I don’t know where this should end up Tim as far as other types of incidents go. But the Maynard incident is pretty clear cut. He had his eyes on Brayshaw from start to finish, charged at him, jumped off the ground and hit him in the head. The so called attempt to smother was crude at best, low probability, poorly executed and ultimately unsuccessful. Maynard knew what he was doing and was in total control of his actions. He should have copped a hefty suspension.

2024-02-22T22:24:11+00:00

Rowdy

Roar Rookie


If l was in Adelaide I'd be there. See how Nicks operates under less pressure. He's too conservative for mine

2024-02-22T22:08:04+00:00

Pumping Dougie

Roar Guru


It’s not the AFL’s fault. Some blokes have very fragile heads. Angus Brayshaw and Paddy McCartin are the two clearest examples of blokes who could be concussed by a feather.
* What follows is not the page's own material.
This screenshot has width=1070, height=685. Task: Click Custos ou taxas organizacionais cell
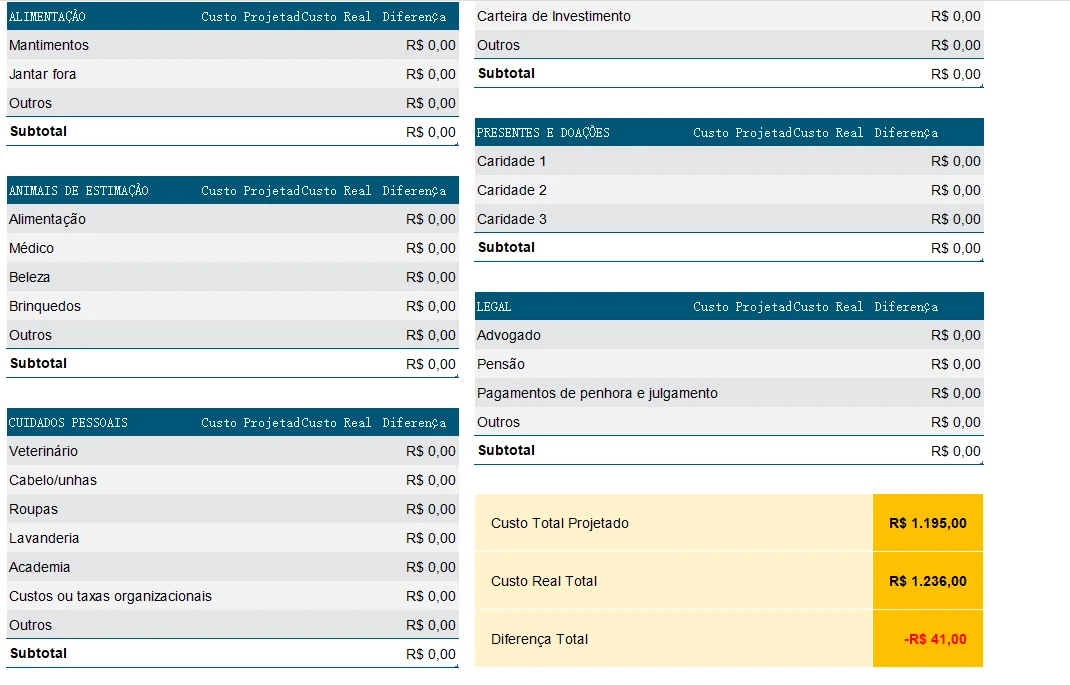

Brayshaw should have quit footy 7 or 8 years ago when it was clear his brain was significantly more vulnerable than most others to contact. Responsibility lies with himself for persisting. Good on him and good luck to him – I can understand why he (and Paddy McCartin) wanted to persevere, but it was clear to spectators that they should prioritise their long-term health and give the game away. … And Maynard has nothing to answer for.

2024-02-22T22:06:57+00:00

Charlie Keegan

Roar Guru


The MRO who’s a former Collingwood player and has two first names, really they should have fired him because of that

2024-02-22T22:05:46+00:00

Charlie Keegan

Roar Guru


The afl needs to stop defending the good blokes of the afl, and start assuming guilt at critical junctures. Maynard needed to be suspended if only because he completely disregarded his duty of care to other players and now he has forced a player into retirement.